Tag Archives: #writephoto

Lake (Voices) #writephoto

Lake – Image by Sadje

Voices, voices.

Trey was six, very unsteady with his paddling, the canoe out of control in the wind, his older brother, Jim, shouting at him. It was his first year at the lake staying in the small cabin where his dad had vacationed since he was a kid. It had been a little fishing get away for his dad and one of his friends. Two years ago Jim had made his first visit. This year it was his turn.

His brother’s nine year old voice yelling.

Trey was nine, reeling in a huge bass. The bass fought like the Dickens, but Trey had three years of experience now and could handle it. tell Dad, though.  Even though he had caught hundreds of fish, but his dad still had to talk him through it, cheering him on.

His dad’s voice, full of care, instructing him on catching fish and living life.

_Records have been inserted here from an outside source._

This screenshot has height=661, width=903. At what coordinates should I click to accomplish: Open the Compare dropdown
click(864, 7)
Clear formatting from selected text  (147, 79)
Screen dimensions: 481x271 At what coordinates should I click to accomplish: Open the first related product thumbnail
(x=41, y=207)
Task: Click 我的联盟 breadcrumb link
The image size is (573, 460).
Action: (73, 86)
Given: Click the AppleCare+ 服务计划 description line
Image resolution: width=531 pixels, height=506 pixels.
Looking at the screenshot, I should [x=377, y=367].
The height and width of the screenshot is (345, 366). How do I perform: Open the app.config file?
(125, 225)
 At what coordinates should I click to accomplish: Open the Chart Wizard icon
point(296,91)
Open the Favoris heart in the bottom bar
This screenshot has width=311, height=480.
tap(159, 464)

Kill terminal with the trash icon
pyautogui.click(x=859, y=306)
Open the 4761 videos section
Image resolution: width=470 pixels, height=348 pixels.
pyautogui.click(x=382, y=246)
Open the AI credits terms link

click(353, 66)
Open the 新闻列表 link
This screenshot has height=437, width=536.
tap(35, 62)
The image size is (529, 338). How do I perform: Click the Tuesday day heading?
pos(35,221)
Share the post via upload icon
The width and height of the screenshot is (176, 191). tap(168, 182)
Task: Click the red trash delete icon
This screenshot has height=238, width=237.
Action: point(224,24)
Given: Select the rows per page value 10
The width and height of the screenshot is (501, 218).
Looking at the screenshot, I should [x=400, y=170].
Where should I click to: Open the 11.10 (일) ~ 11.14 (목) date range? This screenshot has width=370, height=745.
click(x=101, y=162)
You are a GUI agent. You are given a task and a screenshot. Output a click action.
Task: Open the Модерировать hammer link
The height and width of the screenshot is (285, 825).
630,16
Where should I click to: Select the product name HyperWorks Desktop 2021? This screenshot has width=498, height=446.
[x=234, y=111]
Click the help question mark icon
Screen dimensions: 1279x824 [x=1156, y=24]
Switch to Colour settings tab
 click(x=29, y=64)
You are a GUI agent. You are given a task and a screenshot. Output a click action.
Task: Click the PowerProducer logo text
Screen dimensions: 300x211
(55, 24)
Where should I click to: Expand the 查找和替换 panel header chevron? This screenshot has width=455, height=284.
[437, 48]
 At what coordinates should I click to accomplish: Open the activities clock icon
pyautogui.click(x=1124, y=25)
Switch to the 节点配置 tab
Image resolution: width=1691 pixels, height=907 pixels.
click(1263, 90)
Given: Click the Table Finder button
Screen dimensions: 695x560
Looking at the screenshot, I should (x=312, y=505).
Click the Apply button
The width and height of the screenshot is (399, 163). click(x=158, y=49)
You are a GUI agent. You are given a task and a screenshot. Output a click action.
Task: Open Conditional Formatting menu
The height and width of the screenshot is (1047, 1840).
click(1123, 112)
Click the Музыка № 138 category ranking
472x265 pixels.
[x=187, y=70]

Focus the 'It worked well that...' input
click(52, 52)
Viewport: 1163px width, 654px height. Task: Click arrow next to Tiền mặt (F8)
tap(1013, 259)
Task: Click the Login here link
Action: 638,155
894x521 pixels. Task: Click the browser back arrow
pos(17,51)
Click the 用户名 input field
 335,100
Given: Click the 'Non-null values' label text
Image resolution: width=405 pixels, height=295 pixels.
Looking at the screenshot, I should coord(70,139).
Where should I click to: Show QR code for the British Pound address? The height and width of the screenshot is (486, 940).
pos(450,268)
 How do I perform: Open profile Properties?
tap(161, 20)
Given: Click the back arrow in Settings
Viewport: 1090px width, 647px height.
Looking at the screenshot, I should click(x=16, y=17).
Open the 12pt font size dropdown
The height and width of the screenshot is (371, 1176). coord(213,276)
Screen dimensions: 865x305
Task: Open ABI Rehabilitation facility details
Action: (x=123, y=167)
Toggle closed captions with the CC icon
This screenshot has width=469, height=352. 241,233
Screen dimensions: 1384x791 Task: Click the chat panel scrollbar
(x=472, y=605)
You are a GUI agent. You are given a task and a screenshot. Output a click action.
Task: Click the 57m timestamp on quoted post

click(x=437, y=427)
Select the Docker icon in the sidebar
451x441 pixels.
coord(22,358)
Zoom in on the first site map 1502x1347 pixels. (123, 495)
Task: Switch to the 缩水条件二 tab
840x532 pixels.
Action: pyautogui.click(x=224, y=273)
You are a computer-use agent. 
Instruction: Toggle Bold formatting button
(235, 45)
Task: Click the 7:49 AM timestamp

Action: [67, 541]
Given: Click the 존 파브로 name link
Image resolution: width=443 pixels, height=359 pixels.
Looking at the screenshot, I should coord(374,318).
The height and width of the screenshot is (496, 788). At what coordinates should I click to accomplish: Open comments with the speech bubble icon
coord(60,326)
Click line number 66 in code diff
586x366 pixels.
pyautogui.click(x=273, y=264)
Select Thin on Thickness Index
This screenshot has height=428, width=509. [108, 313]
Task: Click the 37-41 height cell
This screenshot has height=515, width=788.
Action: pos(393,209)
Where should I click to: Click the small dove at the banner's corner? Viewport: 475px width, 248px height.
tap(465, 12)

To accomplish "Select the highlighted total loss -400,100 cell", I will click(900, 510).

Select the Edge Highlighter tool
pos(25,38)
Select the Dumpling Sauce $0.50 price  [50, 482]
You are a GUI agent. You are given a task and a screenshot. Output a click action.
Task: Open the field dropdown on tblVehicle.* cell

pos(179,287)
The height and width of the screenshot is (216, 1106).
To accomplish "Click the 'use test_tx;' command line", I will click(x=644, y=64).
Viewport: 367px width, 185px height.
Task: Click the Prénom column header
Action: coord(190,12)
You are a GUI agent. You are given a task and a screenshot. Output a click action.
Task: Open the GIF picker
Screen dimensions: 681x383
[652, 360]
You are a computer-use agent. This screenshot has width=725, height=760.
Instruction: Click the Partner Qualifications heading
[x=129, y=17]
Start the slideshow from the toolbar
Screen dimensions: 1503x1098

Trey was eleven, climbing a small cliff that had the best view of the lake.  It was his favorite spot in the world. This was the second year Mom had made the journey, it no longer being a “boys night out” fishing trip, but s full-fledged family vacation.

His mother’s voice, telling him the cliff was dangerous was thrown into the mix.

Trey was thirteen hidden in the deep woods, coughing on a stolen cigarette. Jim punched his arm, perhaps a little too hard.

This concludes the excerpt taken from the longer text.